Task prompt –
Could you reproduce all of the records exactly?
━━ Data provided
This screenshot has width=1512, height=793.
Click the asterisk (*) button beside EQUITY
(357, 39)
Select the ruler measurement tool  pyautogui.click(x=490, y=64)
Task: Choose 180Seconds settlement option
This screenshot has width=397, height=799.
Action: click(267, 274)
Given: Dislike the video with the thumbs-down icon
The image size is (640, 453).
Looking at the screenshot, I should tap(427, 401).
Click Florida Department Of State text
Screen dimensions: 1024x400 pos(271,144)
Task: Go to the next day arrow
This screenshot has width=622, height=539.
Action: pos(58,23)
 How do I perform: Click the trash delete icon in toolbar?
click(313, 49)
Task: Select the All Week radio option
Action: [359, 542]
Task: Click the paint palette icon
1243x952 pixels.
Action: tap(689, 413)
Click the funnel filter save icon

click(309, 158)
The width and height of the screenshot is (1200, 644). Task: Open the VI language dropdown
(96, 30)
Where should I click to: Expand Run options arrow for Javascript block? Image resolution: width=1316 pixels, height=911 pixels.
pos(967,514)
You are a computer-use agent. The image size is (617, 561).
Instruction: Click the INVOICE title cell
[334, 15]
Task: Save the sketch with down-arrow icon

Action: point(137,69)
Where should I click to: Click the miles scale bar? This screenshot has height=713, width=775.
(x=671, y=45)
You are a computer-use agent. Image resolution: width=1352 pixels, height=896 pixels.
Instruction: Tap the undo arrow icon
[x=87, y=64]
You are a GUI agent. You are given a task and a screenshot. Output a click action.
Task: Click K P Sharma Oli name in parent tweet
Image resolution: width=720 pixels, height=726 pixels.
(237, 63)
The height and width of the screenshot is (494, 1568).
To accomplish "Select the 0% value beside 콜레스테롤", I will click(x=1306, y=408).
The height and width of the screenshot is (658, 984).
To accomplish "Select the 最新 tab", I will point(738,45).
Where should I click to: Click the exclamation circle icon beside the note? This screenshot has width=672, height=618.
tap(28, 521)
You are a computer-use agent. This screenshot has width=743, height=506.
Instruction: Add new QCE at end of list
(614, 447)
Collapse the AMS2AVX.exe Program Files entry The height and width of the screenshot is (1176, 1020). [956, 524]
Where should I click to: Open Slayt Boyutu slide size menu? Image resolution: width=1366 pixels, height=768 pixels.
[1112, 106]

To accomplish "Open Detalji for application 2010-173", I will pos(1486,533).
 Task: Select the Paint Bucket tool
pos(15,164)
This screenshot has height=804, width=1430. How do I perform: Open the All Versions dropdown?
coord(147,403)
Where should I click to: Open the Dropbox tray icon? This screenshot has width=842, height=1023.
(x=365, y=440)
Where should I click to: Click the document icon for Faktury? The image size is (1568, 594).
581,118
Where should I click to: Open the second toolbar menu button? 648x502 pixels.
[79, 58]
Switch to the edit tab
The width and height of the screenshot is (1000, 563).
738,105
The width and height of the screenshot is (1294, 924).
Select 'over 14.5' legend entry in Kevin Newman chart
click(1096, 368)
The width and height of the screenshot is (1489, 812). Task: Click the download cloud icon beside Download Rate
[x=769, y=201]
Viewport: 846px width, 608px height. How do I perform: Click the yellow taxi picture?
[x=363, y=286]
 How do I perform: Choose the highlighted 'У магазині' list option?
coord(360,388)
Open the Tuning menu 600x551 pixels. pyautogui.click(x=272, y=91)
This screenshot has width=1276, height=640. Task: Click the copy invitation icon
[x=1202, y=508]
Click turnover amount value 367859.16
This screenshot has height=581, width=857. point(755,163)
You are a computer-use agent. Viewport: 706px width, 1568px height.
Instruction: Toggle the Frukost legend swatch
━━━━
Response to the exercise –
This screenshot has width=1512, height=793.
Click the asterisk (*) button beside EQUITY
(357, 39)
Select the ruler measurement tool  pyautogui.click(x=490, y=64)
Task: Choose 180Seconds settlement option
This screenshot has width=397, height=799.
Action: click(267, 274)
Given: Dislike the video with the thumbs-down icon
The image size is (640, 453).
Looking at the screenshot, I should tap(427, 401).
Click Florida Department Of State text
Screen dimensions: 1024x400 pos(271,144)
Task: Go to the next day arrow
This screenshot has width=622, height=539.
Action: pos(58,23)
 How do I perform: Click the trash delete icon in toolbar?
click(313, 49)
Task: Select the All Week radio option
Action: [359, 542]
Task: Click the paint palette icon
1243x952 pixels.
Action: tap(689, 413)
Click the funnel filter save icon

click(309, 158)
The width and height of the screenshot is (1200, 644). Task: Open the VI language dropdown
(96, 30)
Where should I click to: Expand Run options arrow for Javascript block? Image resolution: width=1316 pixels, height=911 pixels.
pos(967,514)
You are a computer-use agent. The image size is (617, 561).
Instruction: Click the INVOICE title cell
[334, 15]
Task: Save the sketch with down-arrow icon

Action: point(137,69)
Where should I click to: Click the miles scale bar? This screenshot has height=713, width=775.
(x=671, y=45)
You are a computer-use agent. Image resolution: width=1352 pixels, height=896 pixels.
Instruction: Tap the undo arrow icon
[x=87, y=64]
You are a GUI agent. You are given a task and a screenshot. Output a click action.
Task: Click K P Sharma Oli name in parent tweet
Image resolution: width=720 pixels, height=726 pixels.
(237, 63)
The height and width of the screenshot is (494, 1568).
To accomplish "Select the 0% value beside 콜레스테롤", I will click(x=1306, y=408).
The height and width of the screenshot is (658, 984).
To accomplish "Select the 最新 tab", I will point(738,45).
Where should I click to: Click the exclamation circle icon beside the note? This screenshot has width=672, height=618.
tap(28, 521)
You are a computer-use agent. This screenshot has width=743, height=506.
Instruction: Add new QCE at end of list
(614, 447)
Collapse the AMS2AVX.exe Program Files entry The height and width of the screenshot is (1176, 1020). [956, 524]
Where should I click to: Open Slayt Boyutu slide size menu? Image resolution: width=1366 pixels, height=768 pixels.
[1112, 106]

To accomplish "Open Detalji for application 2010-173", I will pos(1486,533).
 Task: Select the Paint Bucket tool
pos(15,164)
This screenshot has height=804, width=1430. How do I perform: Open the All Versions dropdown?
coord(147,403)
Where should I click to: Open the Dropbox tray icon? This screenshot has width=842, height=1023.
(x=365, y=440)
Where should I click to: Click the document icon for Faktury? The image size is (1568, 594).
581,118
Where should I click to: Open the second toolbar menu button? 648x502 pixels.
[79, 58]
Switch to the edit tab
The width and height of the screenshot is (1000, 563).
738,105
The width and height of the screenshot is (1294, 924).
Select 'over 14.5' legend entry in Kevin Newman chart
click(1096, 368)
The width and height of the screenshot is (1489, 812). Task: Click the download cloud icon beside Download Rate
[x=769, y=201]
Viewport: 846px width, 608px height. How do I perform: Click the yellow taxi picture?
[x=363, y=286]
 How do I perform: Choose the highlighted 'У магазині' list option?
coord(360,388)
Open the Tuning menu 600x551 pixels. pyautogui.click(x=272, y=91)
This screenshot has width=1276, height=640. Task: Click the copy invitation icon
[x=1202, y=508]
Click turnover amount value 367859.16
This screenshot has height=581, width=857. point(755,163)
You are a computer-use agent. Viewport: 706px width, 1568px height.
Instruction: Toggle the Frukost legend swatch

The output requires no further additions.